There is likely to be more than one reason why direct payments appear to be falling after having peaked. Opting for direct payment requires more involvement and responsibility than simply receiving a service, and people need support to manage one. However, service user groups say some local authorities offer far more support than others. This may reflect different approaches to personal budgets by local authorities or even individual social workers within those authorities.
Similarly, if there is little choice of local services on which to spend a direct payment, people may wonder whether it is worth the extra work. If an individual wants to employ their own carer (personal assistant), then direct payments certainly make that possible. If they do not, then direct payments may be less appealing. Just under half (47 per cent) of people receiving a direct payment for their care and support needs were estimated to be employing staff in 2018.
16. The fall in care home admissions has slowed
More older people entered care homes in 2018/19 but the overall trend remains downward
The continuing fall in the number of permanent placements by councils in residential or nursing homes is seen as a quality marker because it suggests that more people are living independently at home, where they prefer to be.
Yet this trend has slowed almost to a standstill, and there are some underlying issues.
- For older people, the rate of decline has slowed significantly from a 5 per cent fall per 100,000 population between 2014/15 and 2015/16 to a 1 per cent fall between 2017/18 and 2018/19. With a larger population, the actual number of admissions in 2018/19 has, in fact, increased.

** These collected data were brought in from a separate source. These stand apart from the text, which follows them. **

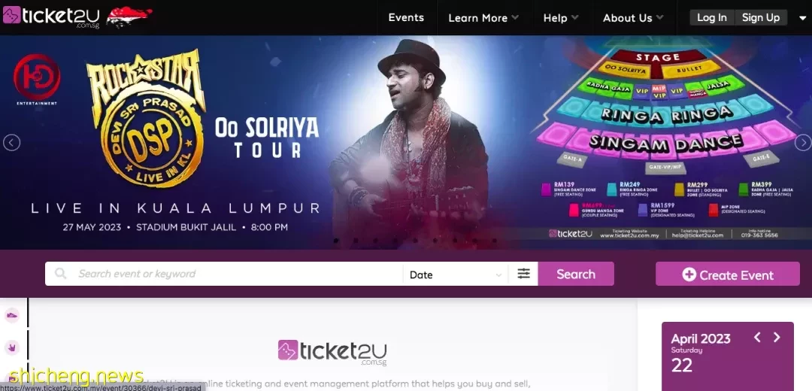Click the Search event or keyword field

(238, 274)
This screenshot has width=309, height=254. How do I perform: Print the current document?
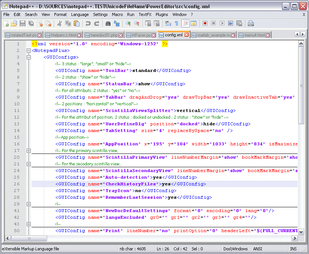point(251,23)
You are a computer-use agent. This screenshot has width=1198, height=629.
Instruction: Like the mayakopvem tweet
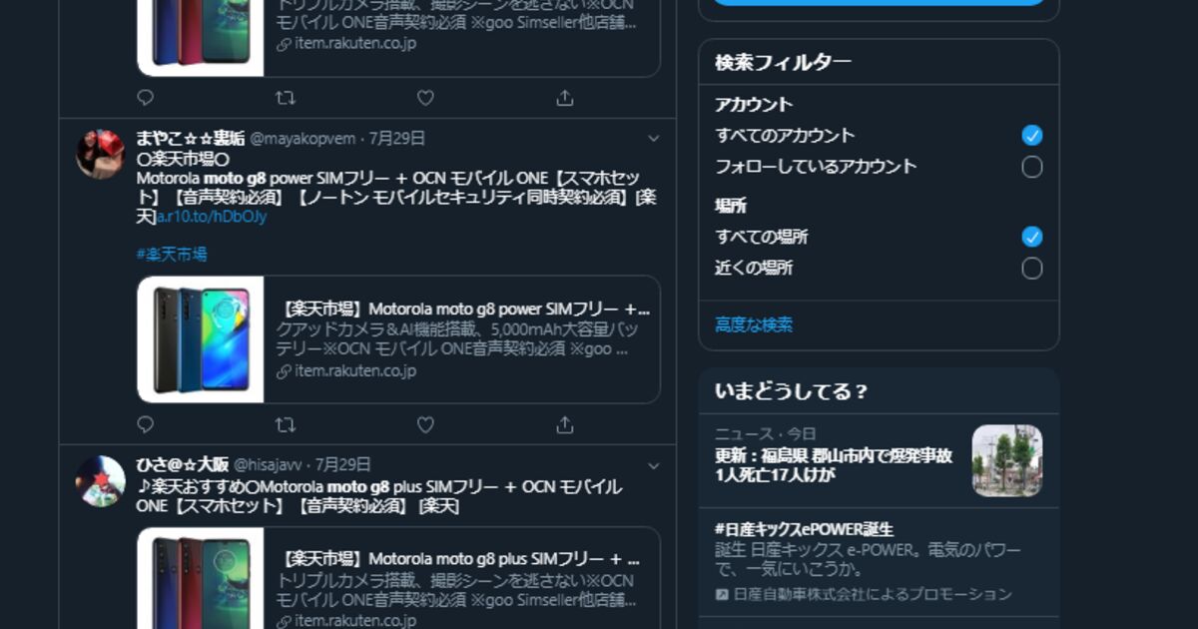425,424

- Care home placements now make up a slightly larger percentage of social care services being provided by local authorities.
- The proportion of working-age adults going into a home dropped slightly in 2018/19 but it remains above the 2015/16 level.

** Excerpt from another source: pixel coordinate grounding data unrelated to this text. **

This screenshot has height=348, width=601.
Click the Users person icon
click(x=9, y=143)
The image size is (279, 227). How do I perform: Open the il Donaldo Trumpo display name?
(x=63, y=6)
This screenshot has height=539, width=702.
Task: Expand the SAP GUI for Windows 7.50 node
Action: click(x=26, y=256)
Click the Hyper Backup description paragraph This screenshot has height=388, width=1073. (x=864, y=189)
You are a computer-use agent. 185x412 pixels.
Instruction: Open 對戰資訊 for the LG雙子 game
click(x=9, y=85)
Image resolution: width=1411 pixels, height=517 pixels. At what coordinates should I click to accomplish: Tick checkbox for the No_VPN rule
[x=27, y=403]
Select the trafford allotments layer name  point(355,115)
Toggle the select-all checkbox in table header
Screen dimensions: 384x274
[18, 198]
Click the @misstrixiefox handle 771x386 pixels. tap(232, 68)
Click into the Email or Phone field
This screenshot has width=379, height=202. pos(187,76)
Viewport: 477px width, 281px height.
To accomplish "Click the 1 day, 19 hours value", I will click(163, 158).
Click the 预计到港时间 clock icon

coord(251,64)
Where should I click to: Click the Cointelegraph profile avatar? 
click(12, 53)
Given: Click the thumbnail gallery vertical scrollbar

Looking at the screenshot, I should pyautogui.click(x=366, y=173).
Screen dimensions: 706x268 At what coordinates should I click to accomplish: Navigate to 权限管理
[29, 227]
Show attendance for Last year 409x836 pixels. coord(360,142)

Why has the rate slowed so much? One explanation would be that most of the improvement has already been made – in effect, the proportion of the population that could be supported to remain at home is already getting that support and only those who really need residential care are taking it up.
However, there are several other possible explanations that are less positive. One is the cost of care. For people (often working-age adults) who require very intensive support, home-based packages may be more expensive than a care home. Councils – who are entitled to take cost of care into account when deciding on care packages (though they cannot set arbitrary upper limits on cost) – may in practice be funding more of these high-cost individuals in care homes.

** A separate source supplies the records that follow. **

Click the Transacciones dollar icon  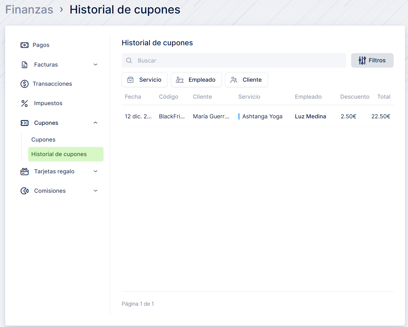(x=25, y=84)
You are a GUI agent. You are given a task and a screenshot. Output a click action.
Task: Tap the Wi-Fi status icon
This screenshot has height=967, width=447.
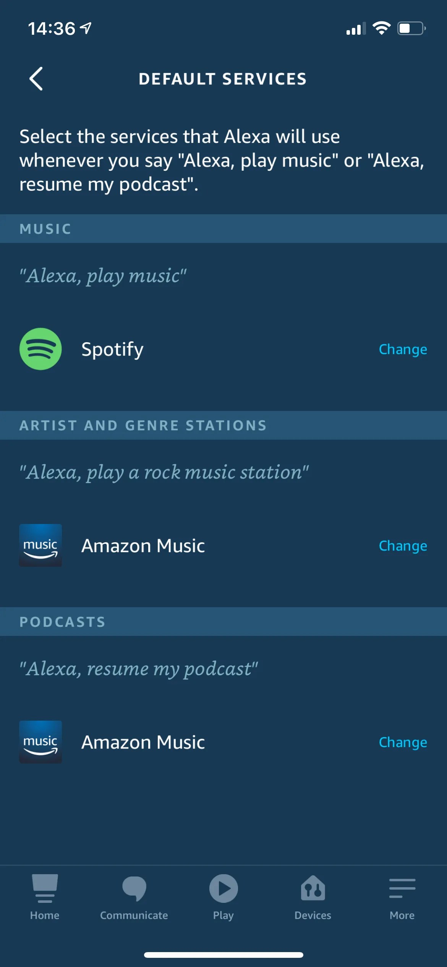381,27
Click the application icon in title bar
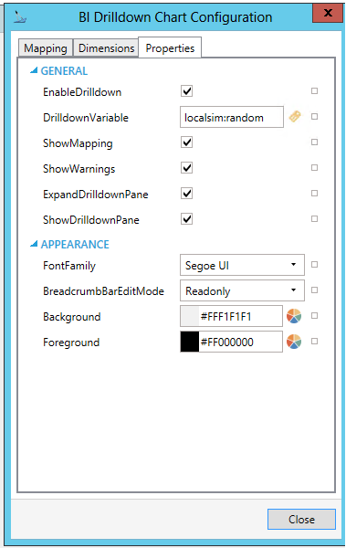Image resolution: width=346 pixels, height=548 pixels. tap(19, 16)
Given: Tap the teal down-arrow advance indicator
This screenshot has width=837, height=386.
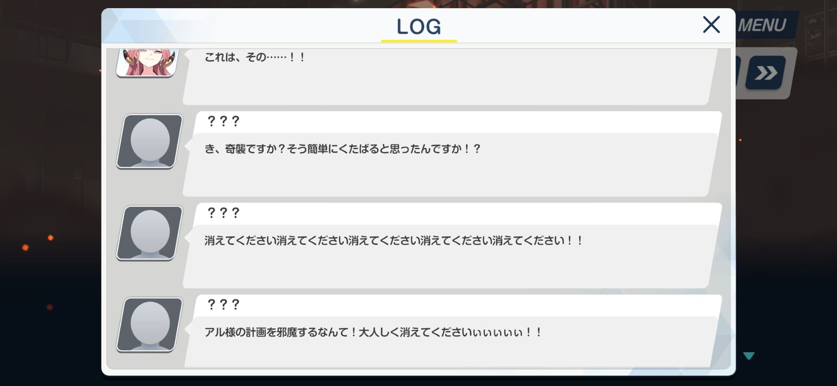Looking at the screenshot, I should [749, 356].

Another explanation could be pressure to reduce delayed transfers of care from hospital. In 2018, directors of adult social services expressly warned that the total number of people admitted to care homes might increase because of the need at the time to free up hospital beds as quickly as possible (see indicator 17). Four in five directors of adult social care said there had been an increase in rapid discharges to short-term care home placements that then became long term.
One other possible explanation is service reductions. Councils are focusing their long-term support on people with the greatest needs. A higher proportion of these people are likely to need a care home, which would explain why the proportion of service users going into care homes has increased.
A note of caution on this indicator though: it does not include data on people who fully fund their own care home place and do not rely on the local authority to manage the placement. Since these decisions to enter a home are made by individuals and their families without any financial support – and, quite possibly, without advice – from local authorities, the trend could be different.